Reduction of the WSS value due to spread of the bifurcation angle was affected by a change in the mainstream direction. The change in mainstream direction shown in Figs. 5 and 7 led to energy loss. The energy loss was causing a secondary flow in a direction perpendicular to the flow direction [4, 19]. This energy loss tended to be stronger for wide bifurcation simulated models in this study, resulting in lower WSS values for wide bifurcation models (Fig. 6). Furthermore, reduction in the WSS value was in effect vortex flow distribution of the local in the bifurcation. The outer ICA region for the volunteer model with wide bifurcation represented strong vortex flow. The same region caused the amount of the WSS values associated with the bifurcation angle to be smaller.

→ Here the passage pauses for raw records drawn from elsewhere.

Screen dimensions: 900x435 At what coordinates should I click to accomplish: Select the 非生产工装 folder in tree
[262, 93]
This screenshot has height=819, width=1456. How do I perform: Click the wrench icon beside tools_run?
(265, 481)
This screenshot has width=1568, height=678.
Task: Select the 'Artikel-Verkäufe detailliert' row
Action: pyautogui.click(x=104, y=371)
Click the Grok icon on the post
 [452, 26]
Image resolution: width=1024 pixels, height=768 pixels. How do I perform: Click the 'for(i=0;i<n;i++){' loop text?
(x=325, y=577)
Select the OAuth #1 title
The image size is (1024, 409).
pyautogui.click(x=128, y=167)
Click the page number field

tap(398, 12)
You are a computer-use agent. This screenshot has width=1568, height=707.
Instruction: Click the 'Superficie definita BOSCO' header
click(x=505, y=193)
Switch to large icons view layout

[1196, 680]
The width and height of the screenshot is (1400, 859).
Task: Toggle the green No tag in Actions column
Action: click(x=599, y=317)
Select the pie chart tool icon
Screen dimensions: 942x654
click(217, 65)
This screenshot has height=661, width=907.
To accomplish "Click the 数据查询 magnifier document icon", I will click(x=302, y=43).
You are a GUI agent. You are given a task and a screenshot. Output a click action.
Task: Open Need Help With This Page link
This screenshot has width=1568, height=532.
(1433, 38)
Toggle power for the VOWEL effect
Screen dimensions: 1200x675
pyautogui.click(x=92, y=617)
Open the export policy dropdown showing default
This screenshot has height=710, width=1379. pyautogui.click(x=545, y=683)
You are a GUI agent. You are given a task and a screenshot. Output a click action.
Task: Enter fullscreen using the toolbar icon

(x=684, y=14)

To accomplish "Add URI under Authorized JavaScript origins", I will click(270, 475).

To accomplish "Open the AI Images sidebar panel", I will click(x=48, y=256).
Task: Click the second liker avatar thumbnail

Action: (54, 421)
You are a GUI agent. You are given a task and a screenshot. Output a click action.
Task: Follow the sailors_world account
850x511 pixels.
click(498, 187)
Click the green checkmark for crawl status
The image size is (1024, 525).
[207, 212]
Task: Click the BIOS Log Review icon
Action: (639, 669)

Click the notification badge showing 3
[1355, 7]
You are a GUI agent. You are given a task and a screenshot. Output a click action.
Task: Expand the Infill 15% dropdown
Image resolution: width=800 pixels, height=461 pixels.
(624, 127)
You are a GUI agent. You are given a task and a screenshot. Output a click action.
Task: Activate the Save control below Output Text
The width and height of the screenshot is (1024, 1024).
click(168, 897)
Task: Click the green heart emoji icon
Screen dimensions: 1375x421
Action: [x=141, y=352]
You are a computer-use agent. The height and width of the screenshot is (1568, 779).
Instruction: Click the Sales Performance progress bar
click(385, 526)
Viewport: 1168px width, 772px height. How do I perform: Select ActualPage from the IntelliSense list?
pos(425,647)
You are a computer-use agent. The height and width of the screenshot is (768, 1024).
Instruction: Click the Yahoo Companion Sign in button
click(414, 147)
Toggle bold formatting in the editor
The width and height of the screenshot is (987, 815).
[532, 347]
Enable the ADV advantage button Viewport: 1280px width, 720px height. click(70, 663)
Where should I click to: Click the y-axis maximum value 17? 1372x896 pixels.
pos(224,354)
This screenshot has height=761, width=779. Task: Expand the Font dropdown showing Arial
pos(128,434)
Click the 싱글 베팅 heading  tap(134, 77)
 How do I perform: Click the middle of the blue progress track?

These phenomena were affected by separated flow [18]. The separated flow developed from the lesser curvature of the point where the mainstream of direction had changed. As the bifurcation angle spread, the separated flow area developed (Fig. 5, white arrows). Therefore, the outer ICA indicated a low WSS value for the simulated models.

The same phenomenon was observed in the volunteer models (Fig. 7, white arrows). The vortex flow due to separated flow showed more helicity in the outer ICA for the wide bifurcation model. Complication of such vortex and separated flows caused energy loss in the outer ICA, leading to reduction in the flow velocity and WSS. Additionally, although the simulated models showed a strong correlation, the volunteer models showed a moderate correlation (Table 2). This indicated that factors related to other shapes as well the bifurcation angle also contributed to the hemodynamics [4, 19]. Markl et al. reported that tortuosity and vessel diameters affected the WSS [13]. Changes in the vessel diameter affect the blood flow velocity and flow ratio of the ICA and ECA. Additionally, changes in geometry with torsion of the blood vessel affected the occurrence point of the separated flow. These effects could not be ignored in the evaluation of the hemodynamics. However, our findings suggested that the bifurcation angle contributes to the development of separated flow in the carotid artery bifurcation; this was shown to be correlated with changes in the WSS value.

In a previous study, chronic exposure to low WSS reportedly led to the development of arteriosclerosis [2]. In this study, WSS was altered by the bifurcation angle, reduced according to the spread of the bifurcation angle. Therefore, the area exposed to low WSS can be estimated; the larger the spread of the bifurcation angle exposed to low WSS, the higher the risk of development of atherosclerosis in the future.

In this study, we had made the customary assumptions of a rigid wall, Newtonian fluid, and a fully developed inlet velocity, shown in previous work to be of relatively minor influence on the distribution of WSS [2022]. Improvement on these limitations will advance hemodynamic evaluations in the future. Another limitation of this study was the vascular configuration of the carotid artery bifurcation. Further investigations will be required before our findings can be extrapolated to other arteries.

5 Conclusions

Simulated and volunteer models for various bifurcation angles were subjected to CFD analysis, and WSS values were evaluated for each segment of the carotid artery bifurcation during the systolic phase. The WSS value of each segment in the bifurcation indicated a significant negative correlation with the carotid artery bifurcation angle. The results of this study suggested that the carotid artery bifurcation angle is related to the WSS value. Furthermore, this work suggests that the hemodynamic stress for the systolic phase can be estimated from the carotid artery geometry. In the future, more clinical data should be evaluated in advance, and the construction of a clinical database for the estimation of developing atherosclerosis is required.